**RECORDS PROVIDED:**
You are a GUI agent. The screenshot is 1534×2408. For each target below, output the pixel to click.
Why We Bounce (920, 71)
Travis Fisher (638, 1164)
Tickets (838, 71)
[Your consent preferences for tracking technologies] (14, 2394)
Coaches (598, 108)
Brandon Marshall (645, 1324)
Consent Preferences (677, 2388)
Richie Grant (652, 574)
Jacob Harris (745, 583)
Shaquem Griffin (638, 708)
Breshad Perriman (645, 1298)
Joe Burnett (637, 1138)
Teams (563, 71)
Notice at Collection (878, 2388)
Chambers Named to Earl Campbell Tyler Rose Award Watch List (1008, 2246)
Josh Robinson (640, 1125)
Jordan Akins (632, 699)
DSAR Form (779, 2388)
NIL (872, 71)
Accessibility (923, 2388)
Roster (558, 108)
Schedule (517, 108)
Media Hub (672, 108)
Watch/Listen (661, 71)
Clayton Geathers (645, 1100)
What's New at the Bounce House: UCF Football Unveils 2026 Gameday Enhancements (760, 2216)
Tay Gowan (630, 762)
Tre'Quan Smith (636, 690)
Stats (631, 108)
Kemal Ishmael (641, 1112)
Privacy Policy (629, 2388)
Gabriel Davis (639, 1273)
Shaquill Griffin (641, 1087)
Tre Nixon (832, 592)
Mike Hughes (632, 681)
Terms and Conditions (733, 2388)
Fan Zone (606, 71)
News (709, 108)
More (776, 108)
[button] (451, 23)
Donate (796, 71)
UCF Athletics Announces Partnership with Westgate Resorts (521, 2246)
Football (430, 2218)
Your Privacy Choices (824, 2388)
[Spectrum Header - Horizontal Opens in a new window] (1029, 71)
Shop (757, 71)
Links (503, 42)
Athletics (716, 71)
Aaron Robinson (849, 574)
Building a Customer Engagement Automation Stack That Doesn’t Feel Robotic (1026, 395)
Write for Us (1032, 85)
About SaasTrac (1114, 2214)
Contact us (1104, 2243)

**EXERCISE DIRECTIONS:**
Each entry must be retyped exactly as it was written above.

**RESULT FOR THIS TASK:**
You are a GUI agent. The screenshot is 1534×2408. For each target below, output the pixel to click.
Why We Bounce (920, 71)
Travis Fisher (638, 1164)
Tickets (838, 71)
[Your consent preferences for tracking technologies] (14, 2394)
Coaches (598, 108)
Brandon Marshall (645, 1324)
Consent Preferences (677, 2388)
Richie Grant (652, 574)
Jacob Harris (745, 583)
Shaquem Griffin (638, 708)
Breshad Perriman (645, 1298)
Joe Burnett (637, 1138)
Teams (563, 71)
Notice at Collection (878, 2388)
Chambers Named to Earl Campbell Tyler Rose Award Watch List (1008, 2246)
Josh Robinson (640, 1125)
Jordan Akins (632, 699)
DSAR Form (779, 2388)
NIL (872, 71)
Accessibility (923, 2388)
Roster (558, 108)
Schedule (517, 108)
Media Hub (672, 108)
Watch/Listen (661, 71)
Clayton Geathers (645, 1100)
What's New at the Bounce House: UCF Football Unveils 2026 Gameday Enhancements (760, 2216)
Tay Gowan (630, 762)
Tre'Quan Smith (636, 690)
Stats (631, 108)
Kemal Ishmael (641, 1112)
Privacy Policy (629, 2388)
Gabriel Davis (639, 1273)
Shaquill Griffin (641, 1087)
Tre Nixon (832, 592)
Mike Hughes (632, 681)
Terms and Conditions (733, 2388)
Fan Zone (606, 71)
News (709, 108)
More (776, 108)
[button] (451, 23)
Donate (796, 71)
UCF Athletics Announces Partnership with Westgate Resorts (521, 2246)
Football (430, 2218)
Your Privacy Choices (824, 2388)
[Spectrum Header - Horizontal Opens in a new window] (1029, 71)
Shop (757, 71)
Links (503, 42)
Athletics (716, 71)
Aaron Robinson (849, 574)
Building a Customer Engagement Automation Stack That Doesn’t Feel Robotic (1026, 395)
Write for Us (1032, 85)
About SaasTrac (1114, 2214)
Contact us (1104, 2243)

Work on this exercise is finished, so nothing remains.